Read A Breath Until Forever Online
Authors: Keira D. Skye
“Dad come here.” Daniel demanded when he had found the box. It wasn't like his mother to keep such secrets, so it instantly hit Daniel as odd, and something that both he and his Dad needed to investigate further.
Benjamin came right over.
Daniel put the box on the bed. It was a beautiful box. It was wooden, carved with intricate details of birds and wildlife. It was walnut, and the latch was gold.
“Have you ever seen this before?” Asked Daniel to his Dad, who had just taken out his bifocal glasses out in order to take a better look.
Benjamin diligently shook his head. “No, no.” He answered. “I haven't.”
They wondered if they could open it. Then Benjamin, noticing that it had a latch and needed a key to spring it open, retrieved the keys to the Jeep. The Jeep had since retired to the garage, and was kept secretly hidden from time with a tarp. So many times Benjamin had wanted to sell it, but Meredith had been adamantly against it, and always refused to put it up for sale. “It's something sentimental.” She would often say. After years of trying to rid of it, Benjamin finally gave up and allowed her to store it in the garage for over twenty years. In 1974 the engine had blown up while Meredith was driving out towards Las Vegas, Nevada, and it was then that she purchased a brand new sleek black Cougar car and retired from being on the road anymore, rather settling into her own studio in Seattle. She had grown too tired of the open road, and disgruntled about the adventurous journeys, and decided it was time to give in to Benjamin's wishes and stay home, so she may please him, but also didn't have to think about Joshua. Something about being on the open road made her think about Joshua too much, and it was too much pain to bear.

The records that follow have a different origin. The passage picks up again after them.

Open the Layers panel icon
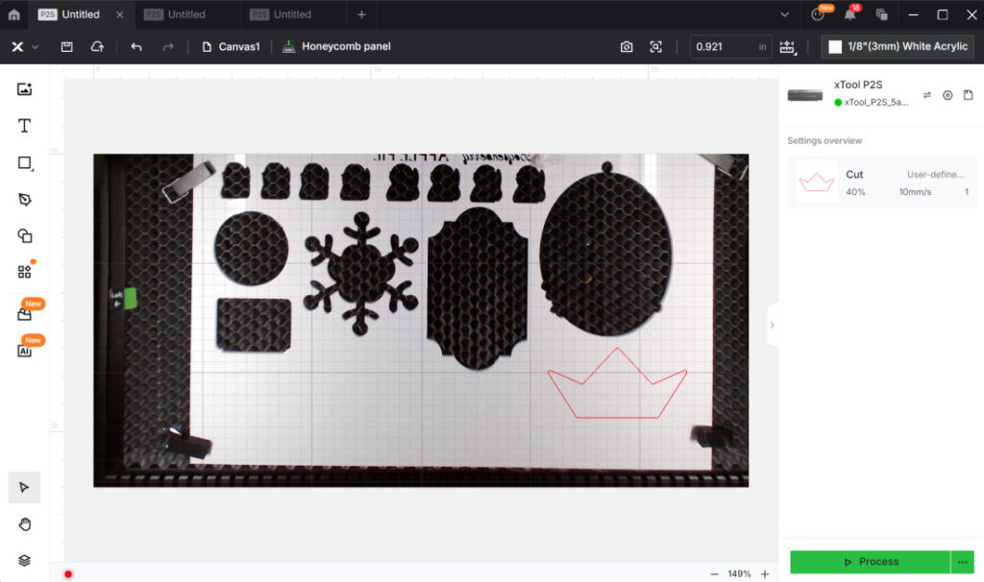Screen dimensions: 984x582 click(25, 560)
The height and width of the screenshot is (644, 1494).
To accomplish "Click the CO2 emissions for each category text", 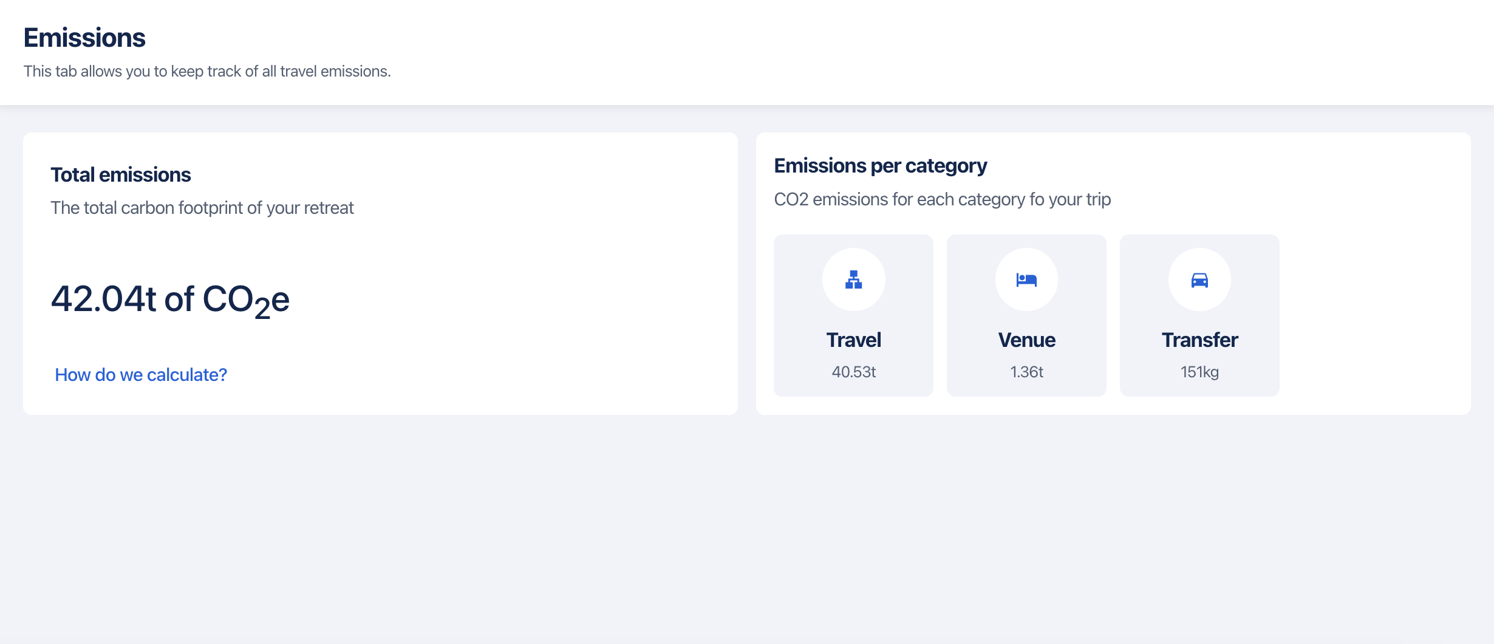I will pyautogui.click(x=943, y=199).
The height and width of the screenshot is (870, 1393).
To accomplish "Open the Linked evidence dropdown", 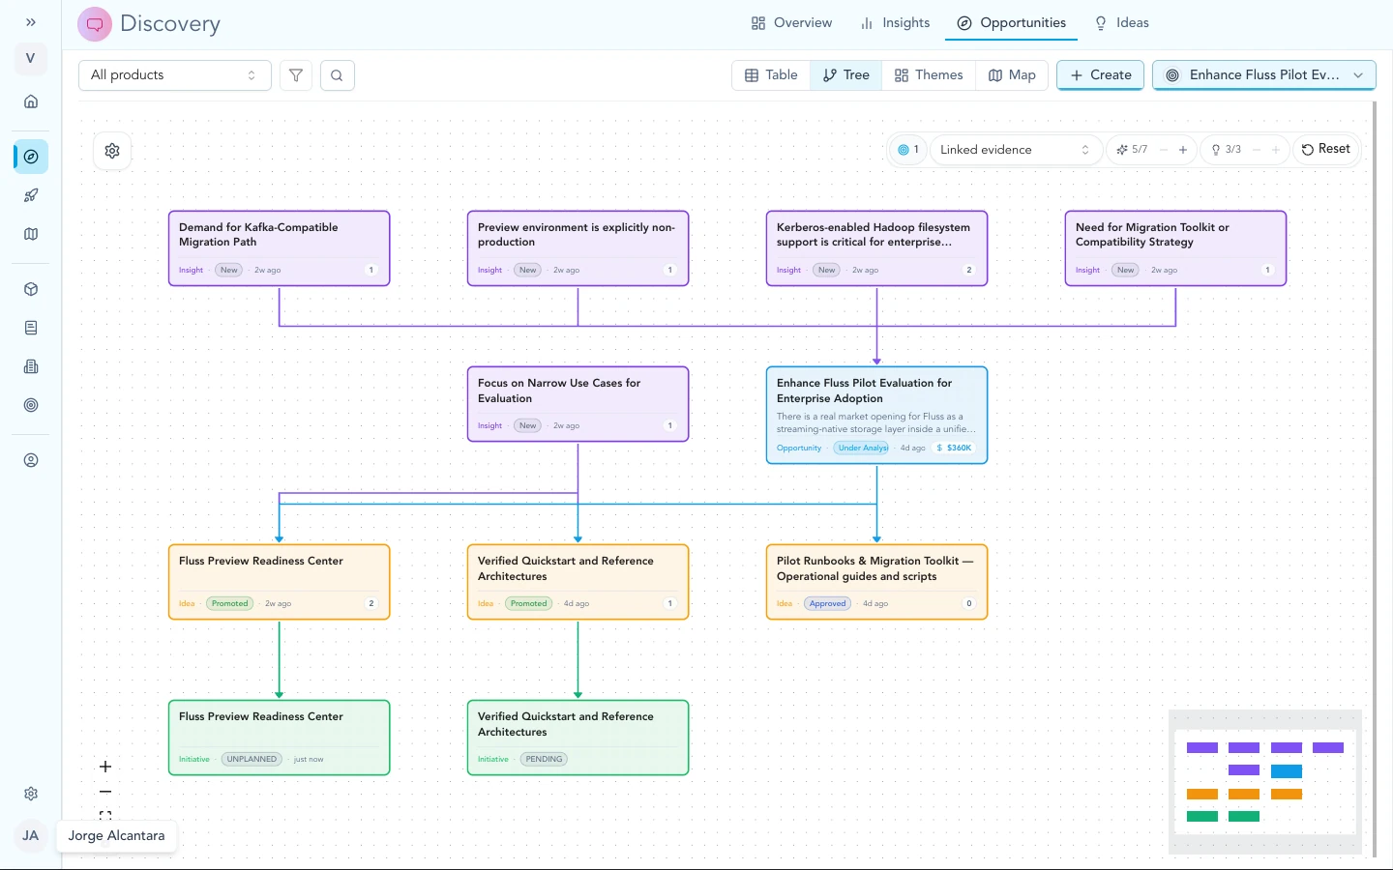I will click(1014, 150).
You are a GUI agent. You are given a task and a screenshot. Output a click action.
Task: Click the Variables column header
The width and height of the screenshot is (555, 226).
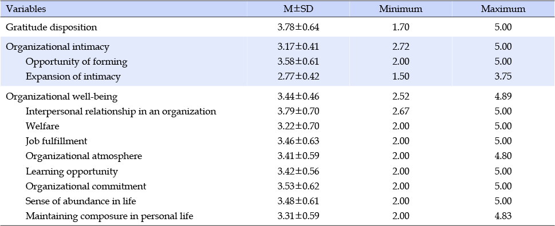26,9
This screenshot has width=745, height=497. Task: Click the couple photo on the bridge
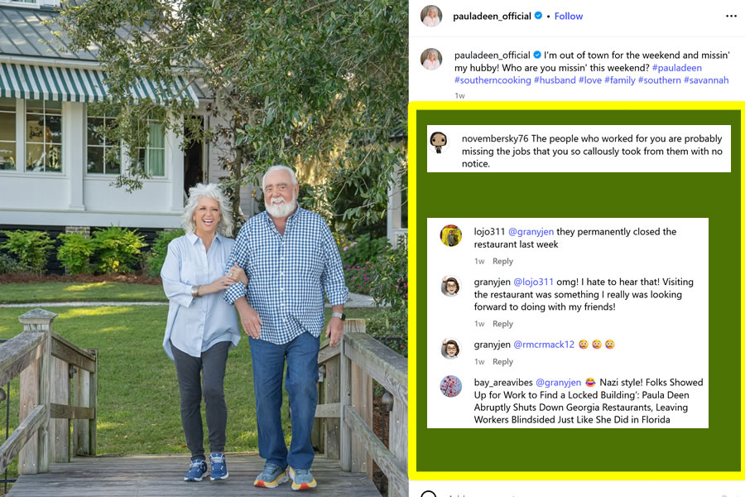coord(204,249)
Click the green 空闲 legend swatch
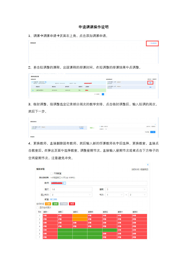187x264 pixels. pos(55,204)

Benjamin now had the keys. There seemed to be a key on it, much smaller then the other keys on the key chain. He pushed the key into the lock. Click click. Click. It unlocked. Inside, laid a large assortment of pictures and letters. He noticed a letter from Joshua. It was written on lined paper ripped off from a spiral notebook, a couple of small stains of whiskey on it. He started to read it, as Daniel took a picture. He saw a snapshot of a Kodak picture of Meredith and Joshua in front of an oak tree in Thunder Valley. Meredith was wearing an almost see through white dress accompanied by sandals, and Joshua was wearing a blue western shirt, tight fitting jeans held up by a leather belt with a large belt buckle. They were together not as friends, he noticed, more like lovers, as he had his arm wrapped around her, and he had her arm wrapped around him, and she lay her head on his shoulders with a smile on her face while looking up at him while he was looking at the photographer behind the lens taking the picture, with also a smile. It had been taken with a Kodak camera, and was an instant shot of a time that they had been so happy in love, a stranger taking their picture after being asked to do so, all the while capturing something so special.

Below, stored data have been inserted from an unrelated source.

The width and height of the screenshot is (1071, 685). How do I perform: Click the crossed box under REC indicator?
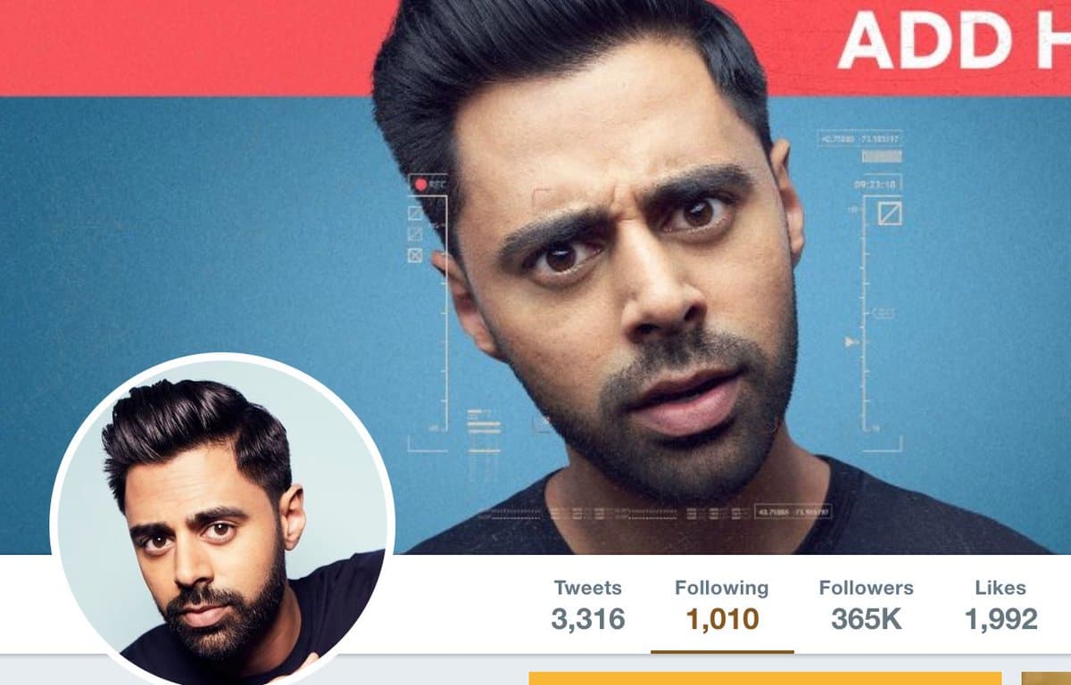pos(415,255)
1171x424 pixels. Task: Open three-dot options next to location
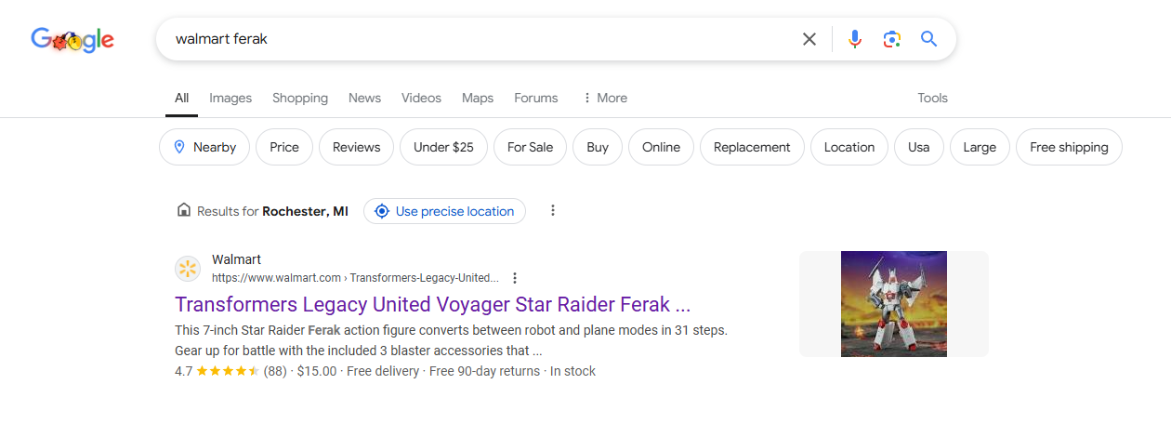coord(553,211)
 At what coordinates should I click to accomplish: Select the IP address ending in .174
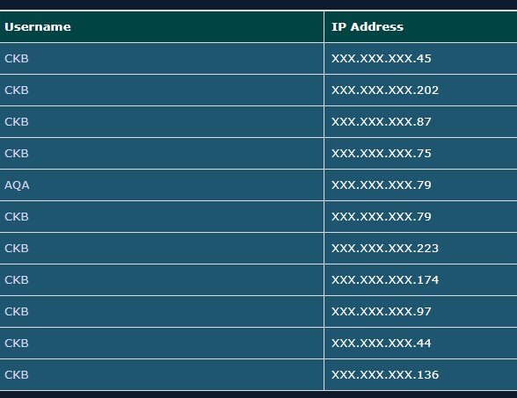385,280
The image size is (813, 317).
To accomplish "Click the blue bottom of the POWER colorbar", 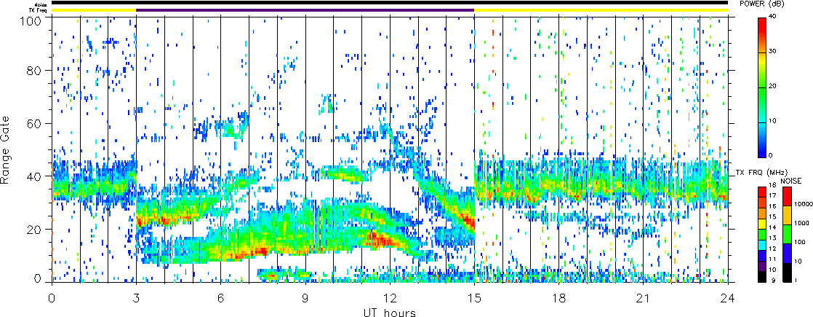I will coord(762,152).
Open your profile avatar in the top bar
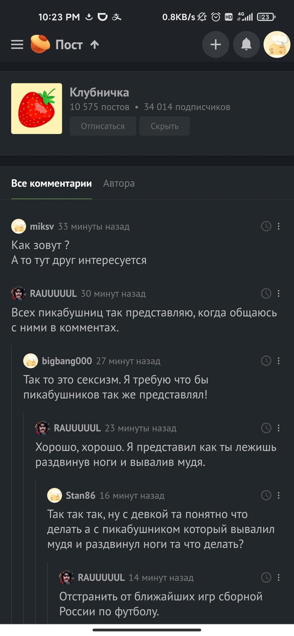 pyautogui.click(x=277, y=44)
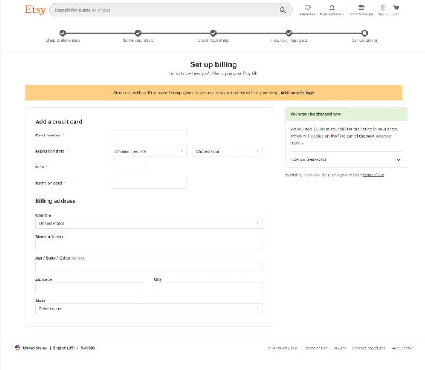
Task: Go to Stock your shop step
Action: coord(213,40)
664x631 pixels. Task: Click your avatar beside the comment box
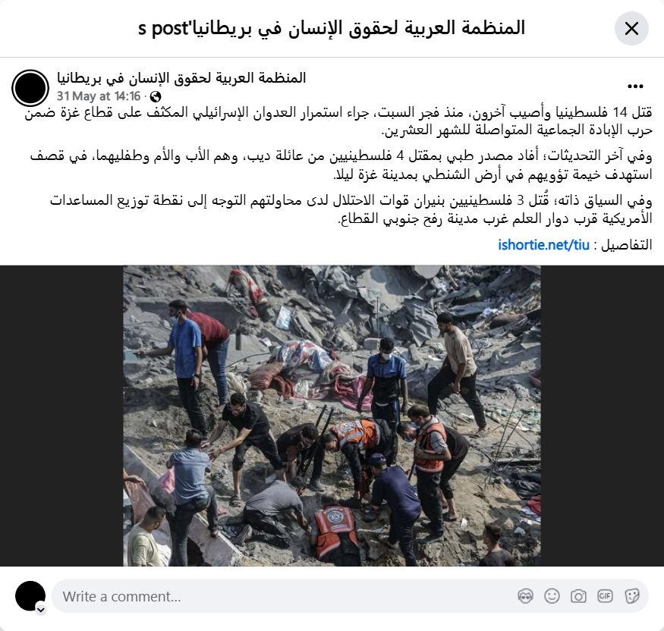pos(30,596)
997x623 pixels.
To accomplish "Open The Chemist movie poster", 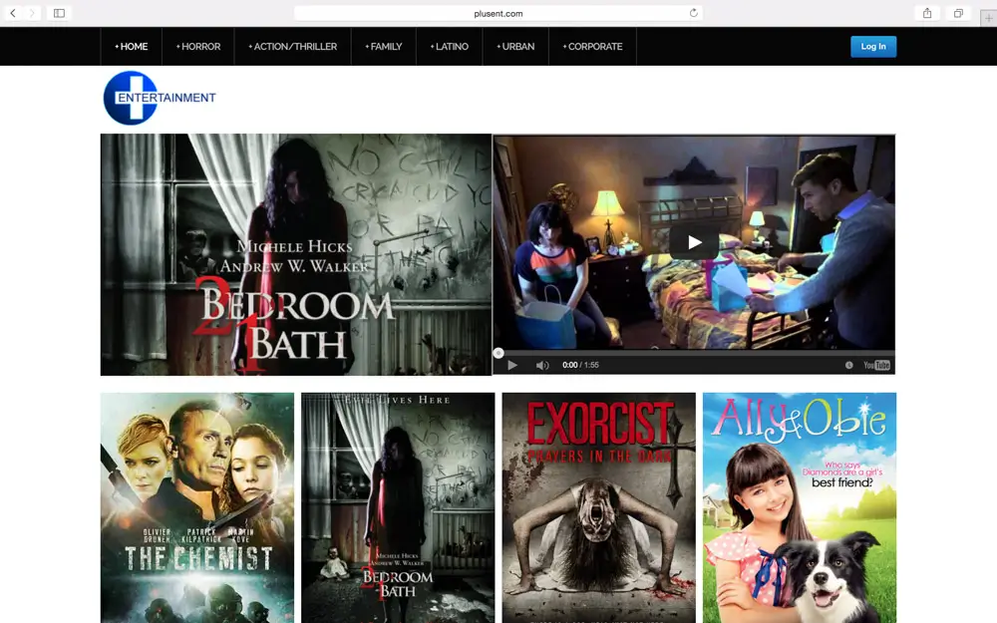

His father hadn't seen it as he was reading a letter from Joshua and weeping. He always knew for years, that she hadn't always been faithful to him, that she was never really happy in their marriage, but to actually see the proof in his hands, was another thing. He often pushed it to the side, the back of his mind that she possibly could have cheated, and even then still thought she was a good wife and wasn't capable of running around on him. Benjamin was reading the lengthy letter that Joshua had written to her in 1972. His heart and his stomach felt nauseous. Tears stung his eyes. He put down his glasses for a moment so that he could wipe his eyes dry.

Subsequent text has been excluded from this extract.